Sanırım artık yeni bir devirdi.

Bebeğimizin varlığıyla başlayan yeni bir döneme adım atmıştık her ikimiz de!

Tyler, yavaşça yataktan kalktı ve pencereye doğru yürüdü. Güneşin ilk ışıkları odaya dolarken, dışarıdaki manzarayı izlemeye başladı. “Bebeğimizle birlikte geçireceğimiz günleri sabırsızlıkla bekliyorum,” dedi, gözlerinde umut dolu bir ifade ile.

Ben de yavaşça kalktım ve yanına gittim. “Evet, bu yeni dönem bizim için özel olacak,” dedim.

Tyler, elini nazikçe omzuma koydu ve beni kendine çekti. ‘’O günleri iple çekiyorum öyleyse!’’ dediğinde gülmeye başladım.

Güneşin ışıkları altında, yeni bir günün başlangıcında, birlikte olmanın verdiği huzur ve mutlulukla geleceğe umutla bakıyorduk. Bu yeni dönemde, sevgi ve destekle dolu anılar biriktireceğimizden çok emin bir şekilde.

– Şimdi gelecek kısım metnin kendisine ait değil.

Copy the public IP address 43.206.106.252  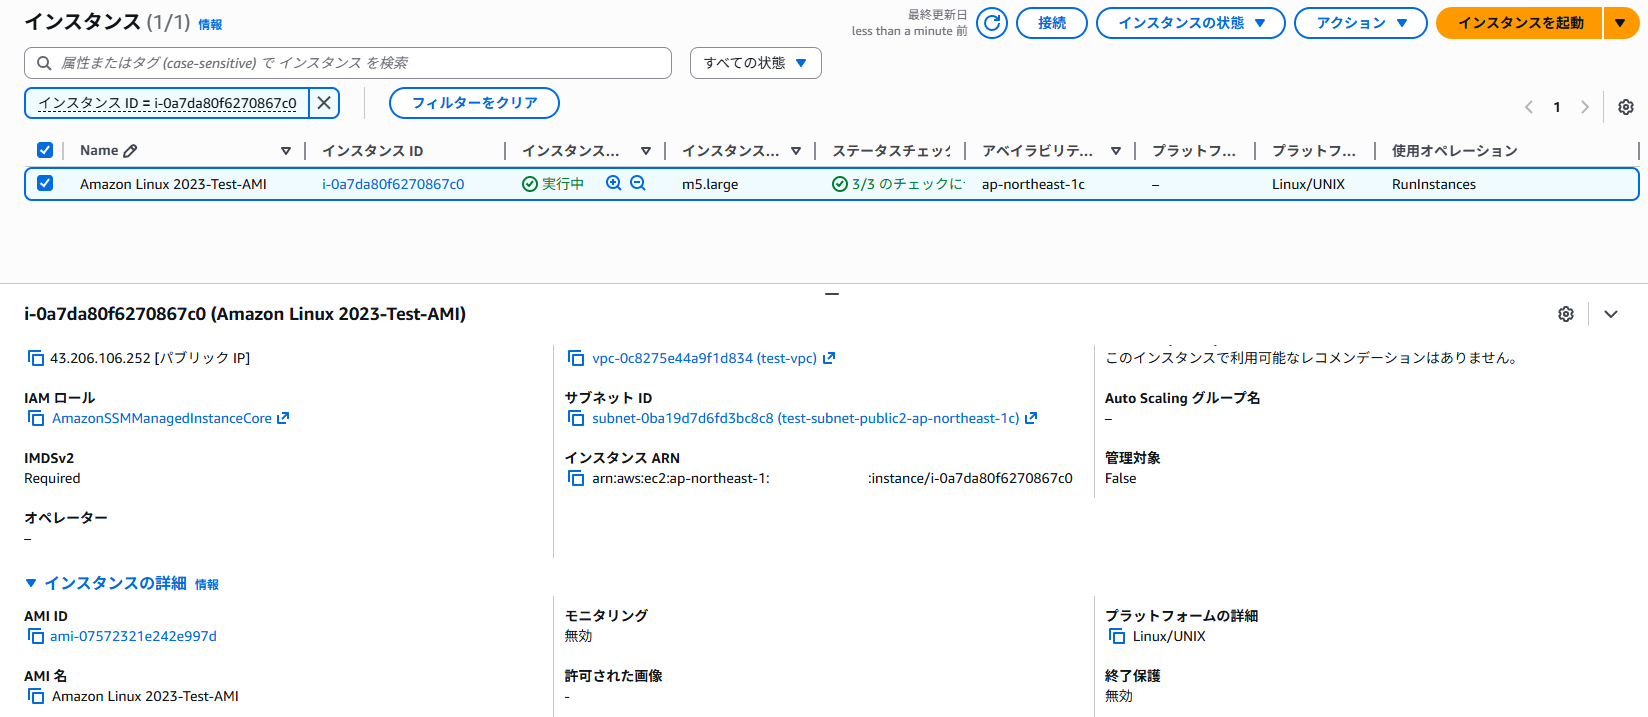pos(36,358)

‘’Hadi ben sana kahvaltıyı hazırlayayım. Sen de keyfine bak.’’ Tyler dudaklarıma yumuşak bir öpücük bıraktığında yavaşça geriye çekildi.

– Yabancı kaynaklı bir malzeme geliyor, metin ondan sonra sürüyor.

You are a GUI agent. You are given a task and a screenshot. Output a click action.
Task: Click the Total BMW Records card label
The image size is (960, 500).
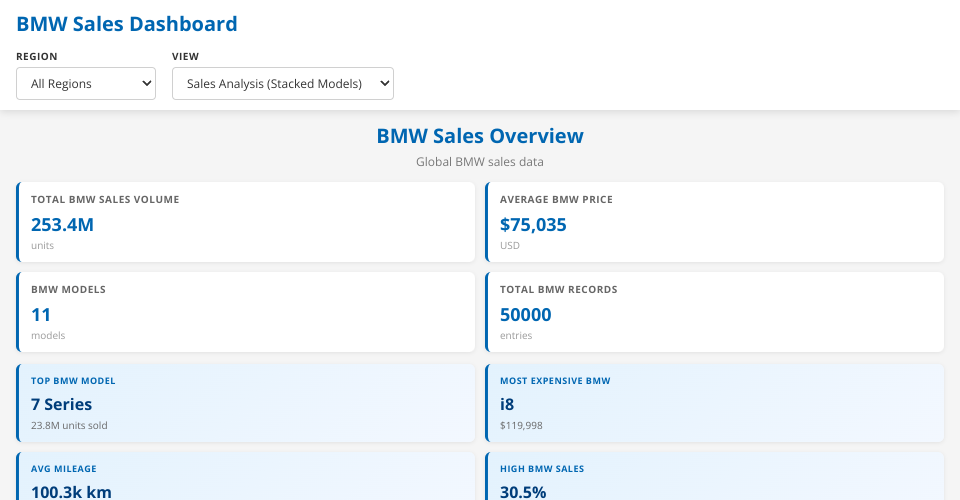[558, 290]
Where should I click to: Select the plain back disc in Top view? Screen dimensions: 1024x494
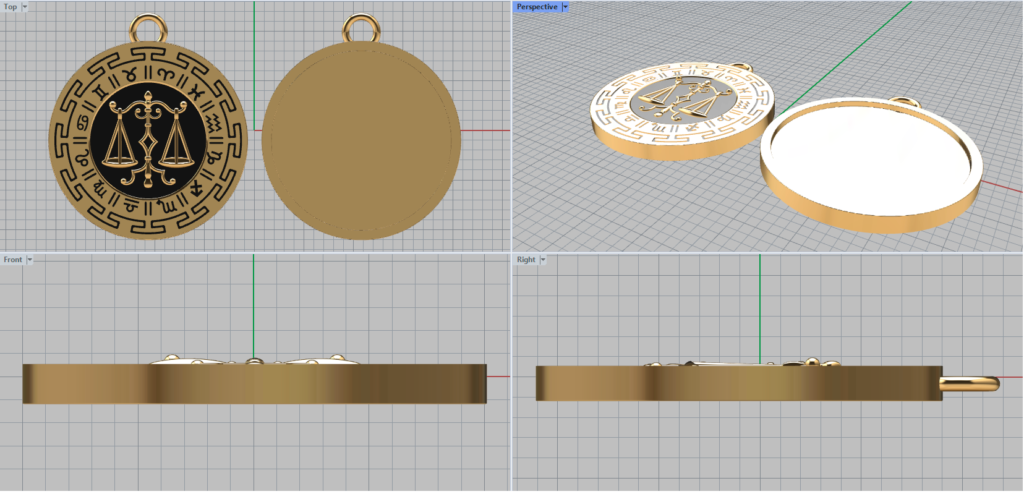tap(360, 140)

Yatak odasından çıkıp mutfağın yolunu tutacakken onu durdurdum.

“Bir dakika, Tyler,” dedim hafif bir gülümsemeyle, elimi onun koluna koyarak. O da adımlarını durdurup bana döndü, yüzünde hafif bir merak ifadesi vardı. “Biliyorum, her zaman bana bakmayı seviyorsun ve bunu hep büyük bir şefkatle yapıyorsun, ama… Bugün birlikte kahvaltı hazırlamak istiyorum.”

Tyler’ın gözlerinde bir parıltı belirdi. “Beraber mi? Kraliçem, senin dinlenmen lazım. Hem bebeğimiz de buna ihtiyaç duyuyor.” Sesi yumuşak ve ikna ediciydi ama aynı zamanda onunla bu anı paylaşmak istediğimi biliyordum.

Başımı salladım, kararlılıkla ona bakarak. “Evet, birlikte. Hadi ama! Ne dedim sana, beni ufacık şeylerden korumanı…’’ derken sözümü nazikçe kesti.

‘’Orada dur bakalım! Karışmadım, Chris seni kazıkladı. Ve biz ne öğrendik sevgilim? Hamileymişsin! Demek ki seni korumam iyi bir şeymiş. Korumadığımda olanları görüyorsun değil mi?’’

Gözlerim devrildiğinde Tyler elini omzuma atarak odanın çıkışına doğru yürüdü.

Onu takip ederken Tyler sözlerine devam etmişti.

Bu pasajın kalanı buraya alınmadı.